A Breakdown Of The Dakar Vehicle Classes

The Dakar Rally is arguably the most well-known offroad event in the world. Not only is it known for its incredible length, taking place over multiple countries, it’s also infamous for how difficult it is to complete. Thousands have participated in the event, but only the most talented and industrious drivers and riders actually make it to the end.

Vehicle Classes

Since it first began in 1977, there have always been multiple vehicle classes. This gives many more riders a chance to take part in the Dakar, but currently there are 5 classes in total. This included cars, motorcycles, quads, trucks, and UTVs class. Lots of manufacturers and enthusiasts use the Dakar as a testing ground for their vehicle’s durability – although the majority of the vehicles that take part are purpose-built or modified.

The Trucks Class

Known officially as Group T4, the trucks class has been a part of the Dakar since the beginning of the 1980s. Any vehicle taking part in the event needs to weigh at least 3,500 kilograms – and there are even further subdivisions within the class itself. Some are classified as modified trucks; others are support trucks, while some are known as series production trucks.

The UTV Class

The Utility Task Vehicle is the newest, having been added in 2017. Before this, the class had been a part of the car class, but as it gained popularity, it was decided to give it its own category. It has also since seen a number of further subdivisions.

The Quads Class

The quads class was only introduced in 2009 and had previously been a subcategory of the motorcycle class instead. After 2009, they were named as Group 3, and then subdivided into two groups further, Group D 3.1 as well as Group 3.2: the former being two-wheel drive quads, and the latter four-wheel drives.

The Car Class

Perhaps the broadest class of the five, the car class can include not just small cars, but also larger SUVs and buggies. Any four-wheeled vehicle can be used as long as it weighs less than 3,500 kilograms. Mitsubishi and Mini have historically been the two most successful car brands in the Dakar.

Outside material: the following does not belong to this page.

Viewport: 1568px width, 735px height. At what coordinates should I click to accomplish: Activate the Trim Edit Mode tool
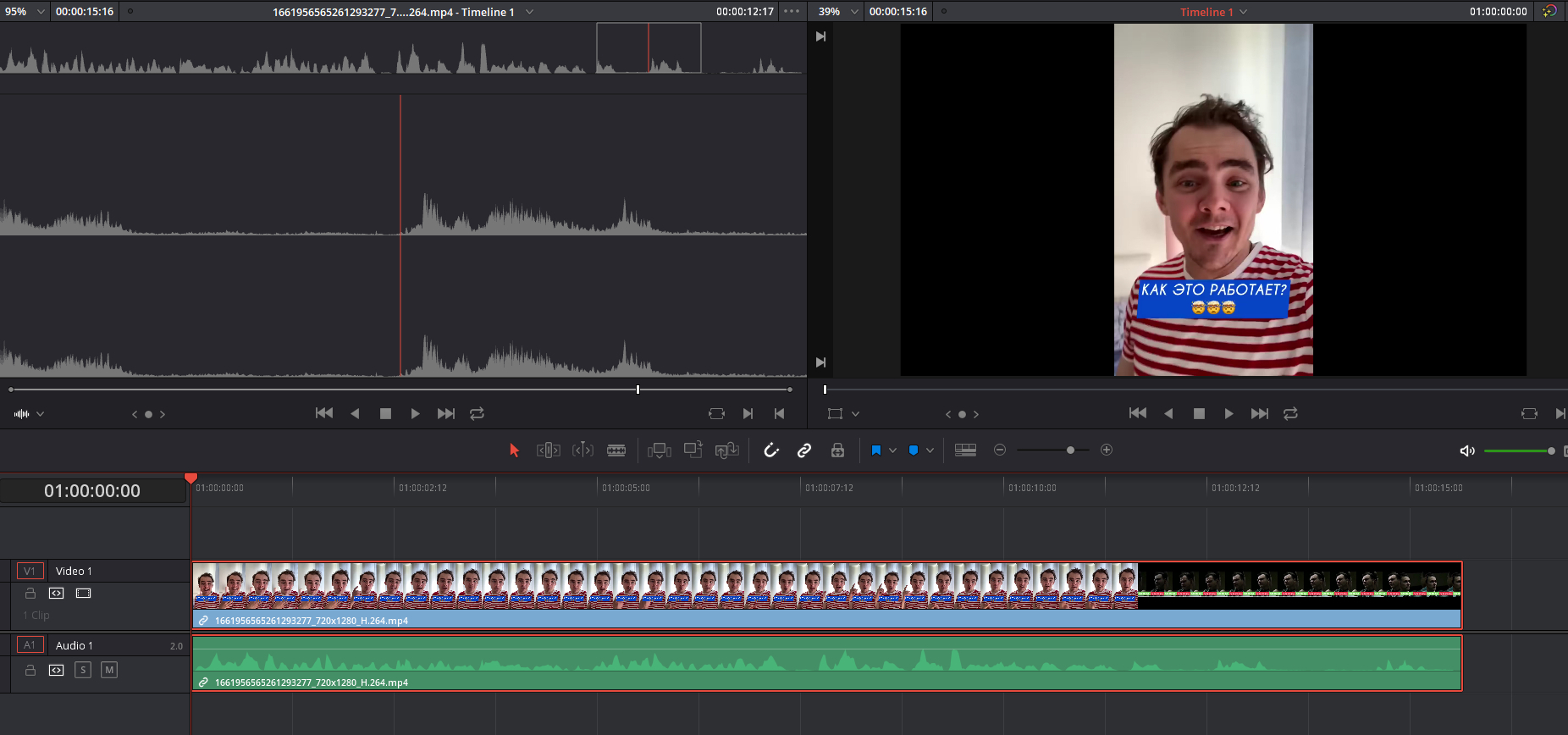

People often underestimate just how popular the event is, similar to other popular sporting events like Wimbledon, both in terms of coverage, sponsorship deals; even Dakar Rally wagering, which is not unlike tennis betting odds and wagers. Other big names also compete, including Peugeot, Porsche, VW, Toyota, Ford, and many others.

The Motorcycle Class

There are also limits to the motorcycle class, specifically to twin cylinder bikes, where the bike was not able to exceed a limit of 450cc, and this was a rule that would also eventually expand to single cylinder vehicles in 2011.

It’s particularly difficult for this class, as there is very limited space available, and it’s harder to carry all necessary repairs. On top of that, because it’s forbidden to have any outside assistance during a problem, all riders will have to perform repairs on their own.